I assume (please correct me if I’m mistaken) that you’re referring to the payout-value as the output of the world program. In that case, a P-style program and a P1-style program can certainly give different outputs for some hypothetical outputs of S (for the given inputs). However, both programs’s payout-outputs will be the same for whatever turns out to be the actual output of S (for the given inputs).
P and P1 have the same causal structure. And they have the same output with regard to (whatever is) the actual output of S (for the given inputs). But P and P1 differ counterfactually as to what the payout-output would be if the output of S (for the given inputs) were different than whatever it actually is.
So I guess you could say that what’s unspecified are the counterfactual consequences of a hypothetical decision, given the (fully specified) physical structure of the scenario.

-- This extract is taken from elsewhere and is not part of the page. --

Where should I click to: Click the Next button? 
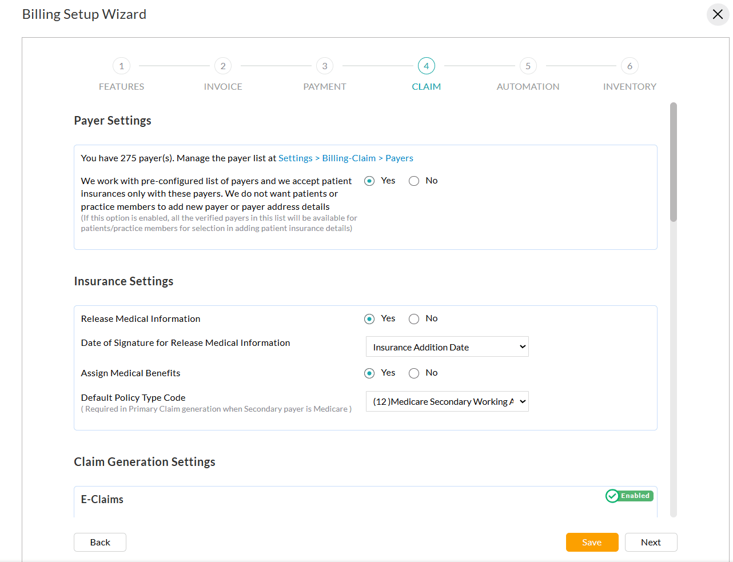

But figuring out the counterfactual consequences of a decision is the main thing that the decision theory itself is supposed to do for us; that’s what the whole Newcomb/Prisoner controversy boils down to. So I think it’s the solution that’s underspecified here, not the problem itself. We need a theory that takes the physical structure of the scenario as input, and generates counterfactual consequences (of hypothetical decisions) as outputs.
PS: To make P and P1 fully comparable, drop the “E*1e9” terms in P, so that both programs model the conventional transparent-boxes problem without an extraneous pi-preference payout.
This conversation is a bit confused. Looking back, P and P1 aren’t the same at all; P1 corresponds to the case where Omega never asks you for any decision at all! If S must be equal to S1 and S1 is part of the world program, then S must be part of the world program, too, not chosen by the player. If choosing an S such that S!=S1 is allowed, then it corresponds to the case where Omega simulates someone else (not specified).
The root of the confusion seems to be that Wei Dai wrote “def P(i): …”, when he should have written “def P(S): …”, since S is what the player gets to control. I’m not sure where making i a parameter to P came from, since the English description of the problem had i as part of the world-program, not a parameter to it.